Natural Gas Transportation segment. HPC has the capacity to transport up to 2.1 Bcf/d of natural gas. Results of HPC's operations are determined primarily by the volumes of natural gas transported and subscribed on its intrastate pipeline system and the level of fees charged to customers or the margins received from purchases and sales of natural gas. HPC generates revenues and segment margins principally under fee-based transportation contracts. Approximately 89% of the margin HPC earns is related to fixed capacity reservation charges that are not directly dependent on throughput volumes or commodity prices.
MEP pipeline system, operated by KMP, has the capability to transport up to 1.8 Bcf/d of natural gas, and the pipeline capacity is fully subscribed with long-term binding commitments from creditworthy shippers. Results of MEP's operations are determined primarily by the volumes of natural gas transported and subscribed on its interstate pipeline system and the level of fees charged to customers. MEP generates revenues and segment margins principally under fee-based transportation contracts. The margin MEP earns is primarily related to fixed capacity reservation charges that are not directly dependent on throughput volumes or commodity prices. If a sustained decline in commodity prices should result in a decline in volumes, MEP's revenues would not be significantly impacted until expiration of the current contracts.
Gulf States is a small interstate pipeline that uses cost-based rates and terms and conditions of service for shippers wishing to secure capacity for interstate transportation service. Rates charged are largely governed by long-term negotiated rate agreements.
NGL Services segment. Lone Star owns and operates a NGLs storage, fractionation and transportation business. Lone Star's storage assets are primarily located in Mont Belvieu, Texas and its West Texas Pipeline, which passes through the Barnett shale, and its Lone Star West Texas Gateway NGL Pipeline, which passes through the Eagle Ford shale, transport NGLs through intrastate pipeline systems that originate in the Permian and Delaware basins in west Texas, and terminate at the Mont Belvieu storage and fractionation complex. Lone Star also owns and operates fractionation and processing assets located in Louisiana and Texas, including the Lone Star Fractionator I, located at Mont Belvieu, which began service in December 2012. Results of Lone Star's operations are based upon fee-based revenues and commodity pricing which are determined primarily by volumes stored, processed or transported, the level of fees charged to customers and the value of the commodity in the market at the time of sale. The margin Lone Star earns is primarily related to the volume of NGLs stored, processed and transported.
Contract Services segment. We own and operate a fleet of compressors used to provide turn-key natural gas compression services for customer specific systems.

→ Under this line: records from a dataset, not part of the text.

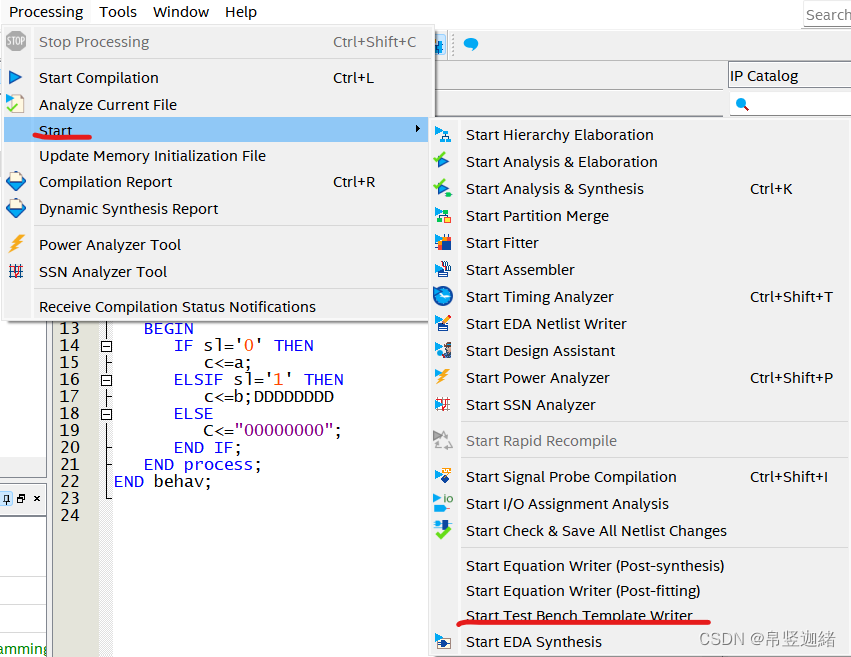Run Start Test Bench Template Writer
851x657 pixels.
click(582, 616)
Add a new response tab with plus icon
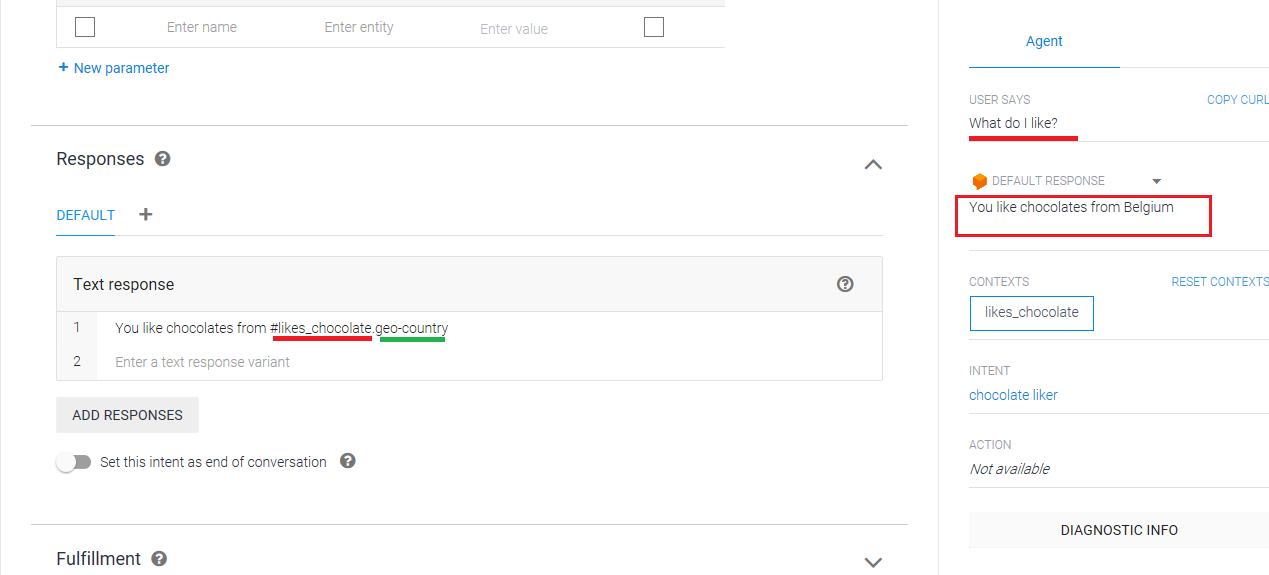Screen dimensions: 1269x575 145,214
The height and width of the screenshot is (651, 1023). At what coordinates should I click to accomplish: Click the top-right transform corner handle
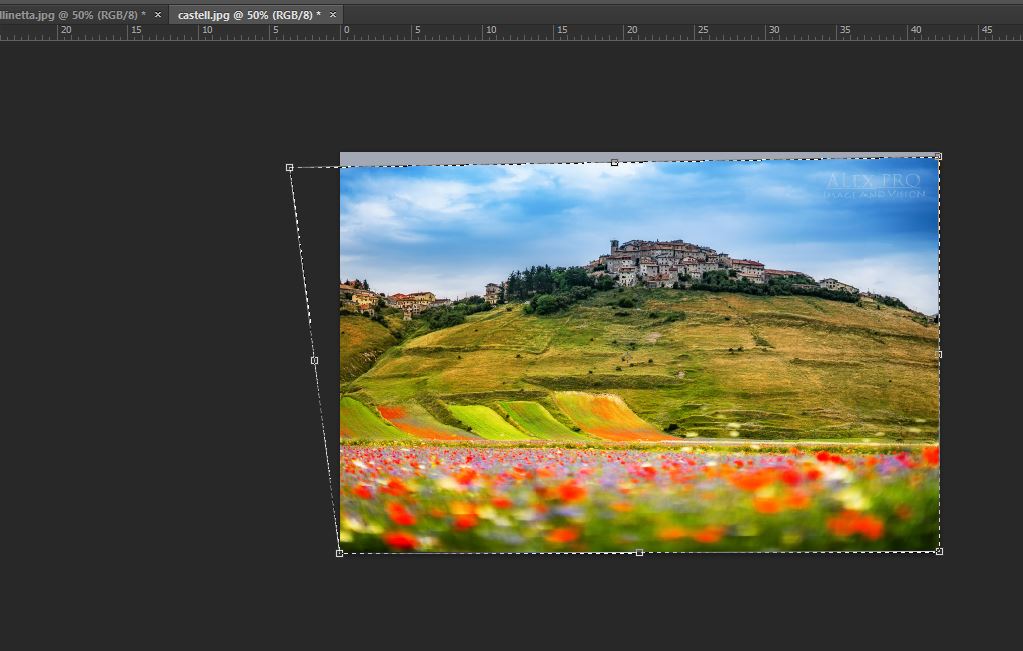tap(938, 156)
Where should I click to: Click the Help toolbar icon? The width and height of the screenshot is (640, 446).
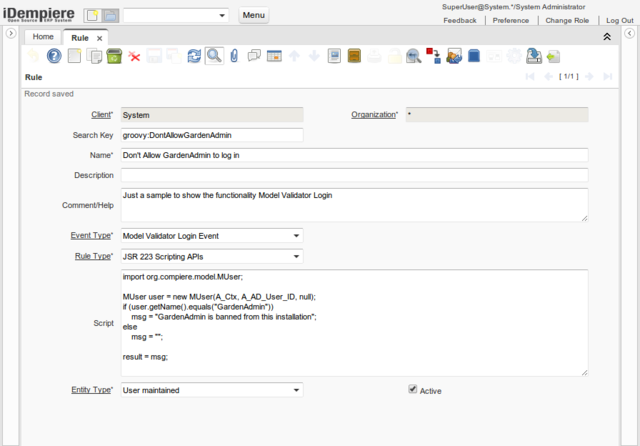click(54, 56)
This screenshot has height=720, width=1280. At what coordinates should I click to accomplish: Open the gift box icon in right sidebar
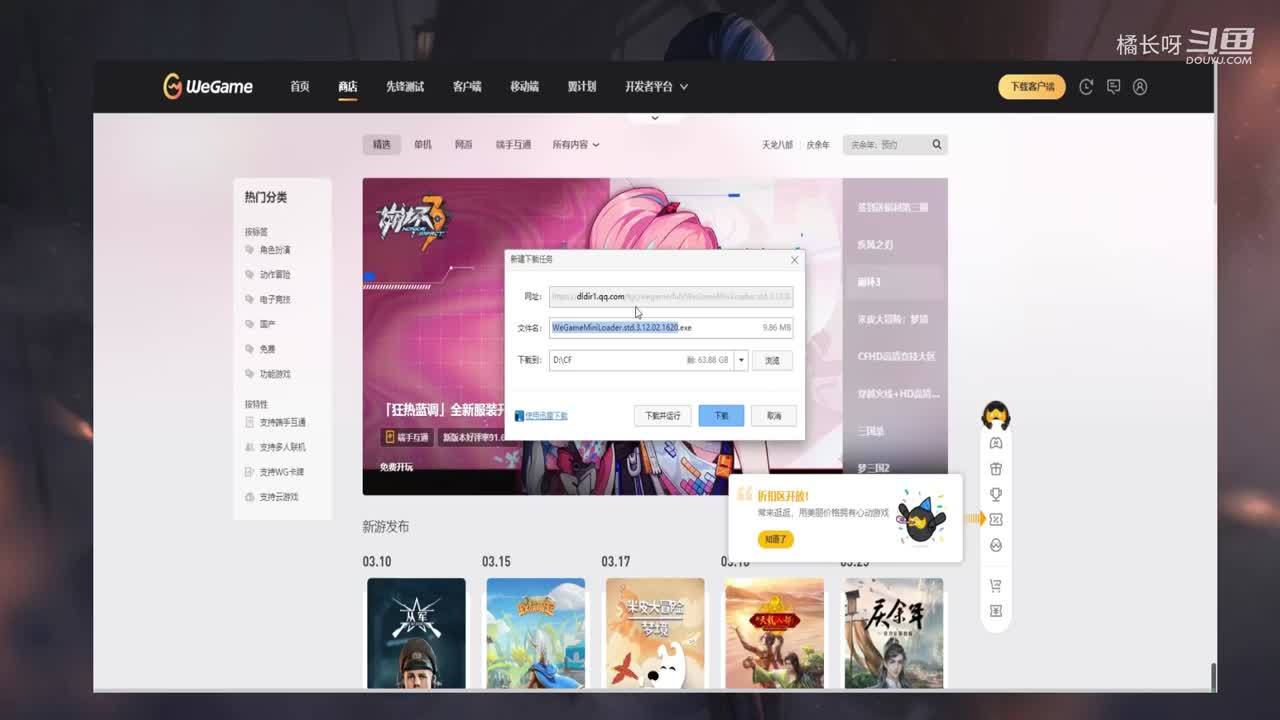[996, 469]
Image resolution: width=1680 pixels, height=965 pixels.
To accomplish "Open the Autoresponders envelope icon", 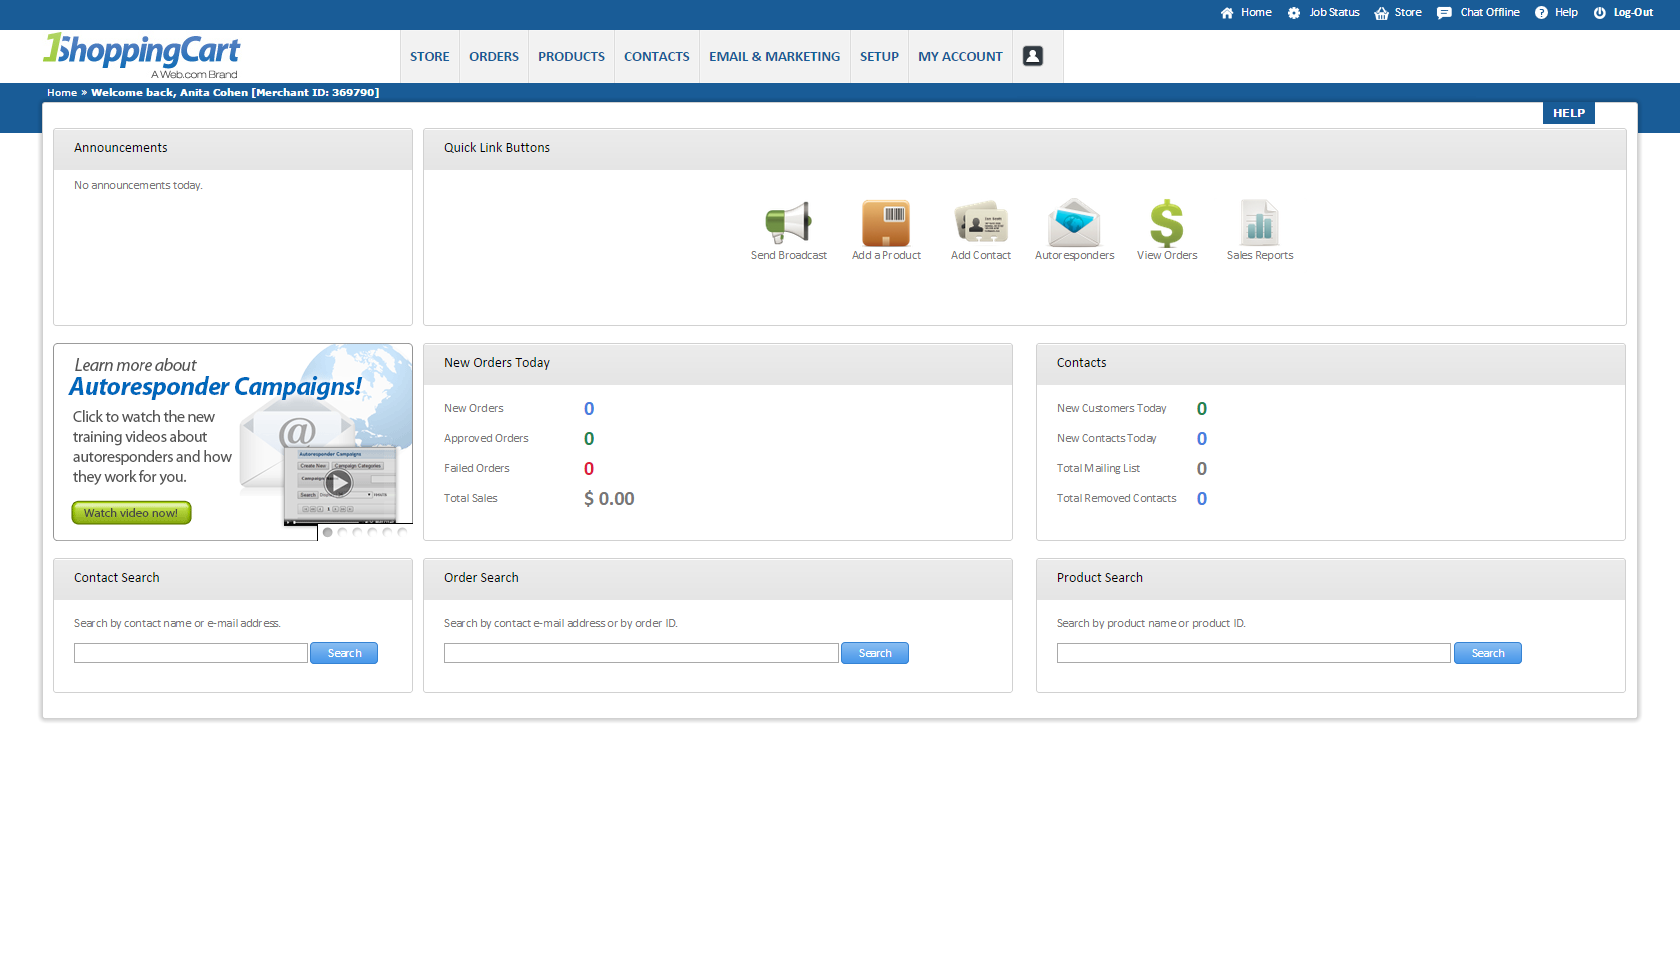I will click(1074, 223).
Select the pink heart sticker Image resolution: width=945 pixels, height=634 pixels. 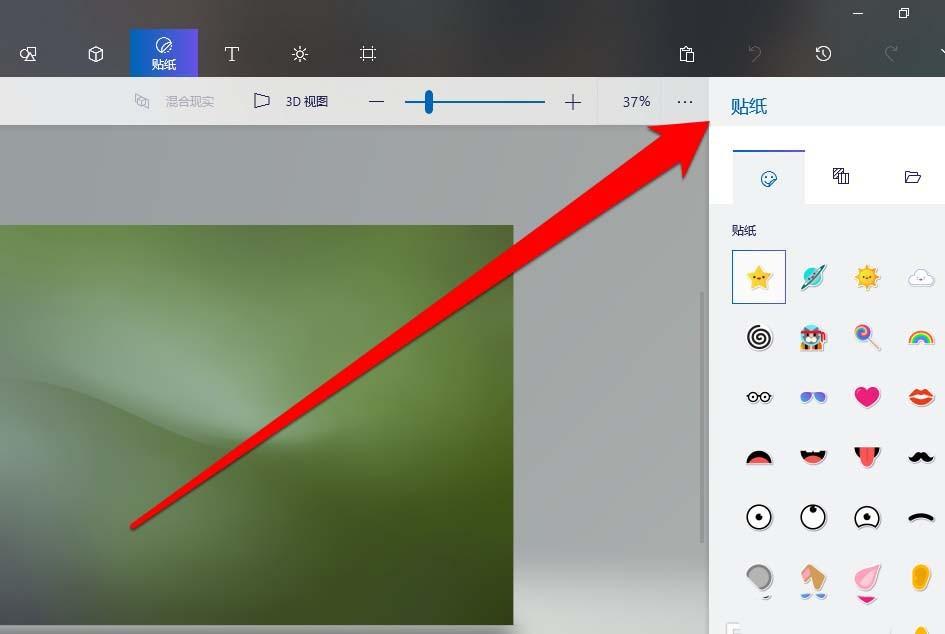(867, 397)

We also own and operate a fleet of equipment used to provide treating services, such as carbon dioxide and hydrogen sulfide removal, natural gas cooling, dehydration and BTU management. Fees charged for compression and treating services are typically fixed and are based on the revenue generating horsepower. HOW WE EVALUATE OUR OPERATIONS. Management uses a variety of financial and operational measurements to analyze our performance. We view these measures as important tools for evaluating the success of our operations and review these measurements on a monthly basis for consistency and trend analysis. These measures include volumes, segment margin, total segment margin, adjusted segment margin, adjusted total segment margin, revenue generating horsepower and operation and maintenance expense on a segment and company-wide basis and EBITDA and adjusted EBITDA on a company-wide basis.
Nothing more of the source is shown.